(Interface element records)
----
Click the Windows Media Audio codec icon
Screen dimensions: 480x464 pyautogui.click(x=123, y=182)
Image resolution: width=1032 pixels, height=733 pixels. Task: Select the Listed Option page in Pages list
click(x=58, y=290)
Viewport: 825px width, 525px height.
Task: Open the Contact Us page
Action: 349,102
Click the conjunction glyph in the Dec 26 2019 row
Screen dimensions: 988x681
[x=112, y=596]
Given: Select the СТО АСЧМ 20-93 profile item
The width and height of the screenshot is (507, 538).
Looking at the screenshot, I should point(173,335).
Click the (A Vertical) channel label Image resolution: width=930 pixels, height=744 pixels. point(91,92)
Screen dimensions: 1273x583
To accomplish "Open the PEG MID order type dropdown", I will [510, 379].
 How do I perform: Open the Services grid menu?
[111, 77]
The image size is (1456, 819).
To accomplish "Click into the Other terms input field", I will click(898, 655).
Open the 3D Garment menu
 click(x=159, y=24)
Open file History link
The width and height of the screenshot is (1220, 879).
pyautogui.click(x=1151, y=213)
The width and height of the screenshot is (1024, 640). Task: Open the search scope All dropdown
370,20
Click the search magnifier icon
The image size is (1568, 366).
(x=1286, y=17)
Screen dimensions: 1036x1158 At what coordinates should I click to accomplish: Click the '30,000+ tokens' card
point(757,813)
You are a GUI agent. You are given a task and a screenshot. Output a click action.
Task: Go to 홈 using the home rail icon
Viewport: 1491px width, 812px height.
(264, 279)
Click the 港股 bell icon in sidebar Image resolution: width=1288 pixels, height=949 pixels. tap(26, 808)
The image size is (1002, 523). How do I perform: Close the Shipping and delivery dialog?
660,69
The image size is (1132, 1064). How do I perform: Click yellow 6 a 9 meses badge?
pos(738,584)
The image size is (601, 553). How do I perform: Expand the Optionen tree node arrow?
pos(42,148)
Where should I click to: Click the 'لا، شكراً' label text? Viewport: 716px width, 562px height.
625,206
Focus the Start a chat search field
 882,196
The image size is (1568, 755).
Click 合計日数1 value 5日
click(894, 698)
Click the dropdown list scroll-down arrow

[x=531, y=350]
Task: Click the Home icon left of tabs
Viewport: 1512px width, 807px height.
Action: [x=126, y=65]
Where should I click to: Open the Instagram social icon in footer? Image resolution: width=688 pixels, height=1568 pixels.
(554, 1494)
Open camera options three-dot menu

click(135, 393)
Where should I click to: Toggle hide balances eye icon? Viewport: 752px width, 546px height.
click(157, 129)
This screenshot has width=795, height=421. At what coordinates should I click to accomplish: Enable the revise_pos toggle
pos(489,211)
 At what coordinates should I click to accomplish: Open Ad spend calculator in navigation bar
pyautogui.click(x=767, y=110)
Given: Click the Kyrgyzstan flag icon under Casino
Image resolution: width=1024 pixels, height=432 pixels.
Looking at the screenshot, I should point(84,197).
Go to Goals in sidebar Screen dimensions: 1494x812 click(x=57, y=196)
----
Objective: Rewrite the material from its start through the line containing "will click(898, 655).", swapping "Image resolution" for "Capture resolution" and leaving everything else unchanged.

Exercise solution:
Click the Windows Media Audio codec icon
Screen dimensions: 480x464 pyautogui.click(x=123, y=182)
Capture resolution: width=1032 pixels, height=733 pixels. Task: Select the Listed Option page in Pages list
click(x=58, y=290)
Viewport: 825px width, 525px height.
Task: Open the Contact Us page
Action: 349,102
Click the conjunction glyph in the Dec 26 2019 row
Screen dimensions: 988x681
[x=112, y=596]
Given: Select the СТО АСЧМ 20-93 profile item
The width and height of the screenshot is (507, 538).
Looking at the screenshot, I should point(173,335).
Click the (A Vertical) channel label Capture resolution: width=930 pixels, height=744 pixels. point(91,92)
Screen dimensions: 1273x583
To accomplish "Open the PEG MID order type dropdown", I will [510, 379].
 How do I perform: Open the Services grid menu?
[111, 77]
The image size is (1456, 819).
To accomplish "Click into the Other terms input field", I will click(898, 655).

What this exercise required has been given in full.